- PROBLEM TO WORK ON: Please pick out each line of the data that contains the word "Click" and copy those lines.

- RAW DATA:

+---+

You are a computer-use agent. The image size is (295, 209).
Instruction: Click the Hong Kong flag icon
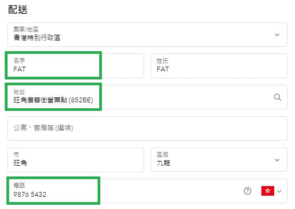tap(268, 191)
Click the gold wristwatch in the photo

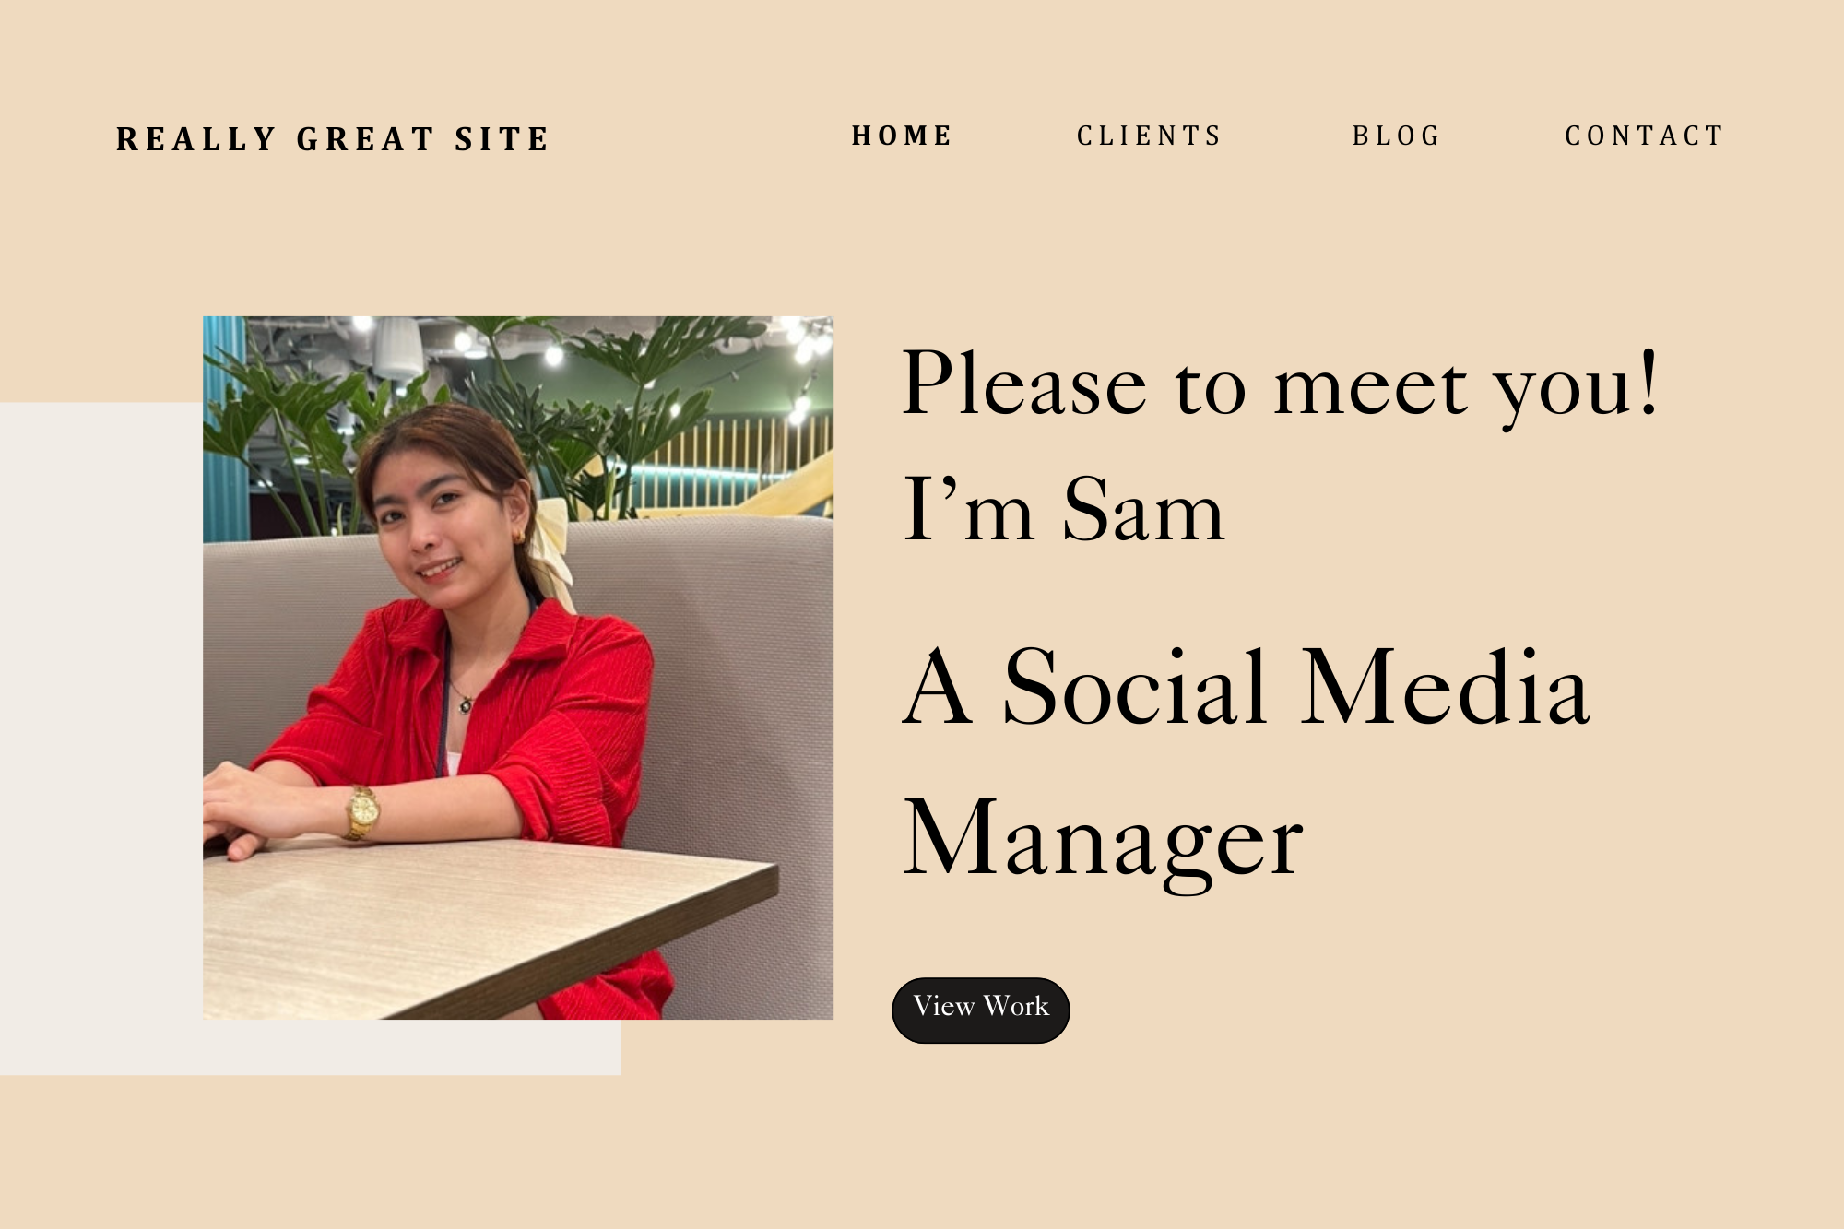(x=362, y=812)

+---+

- RESPONSE BELOW:
Instruction: Click the Hong Kong flag icon
Click the gold wristwatch in the photo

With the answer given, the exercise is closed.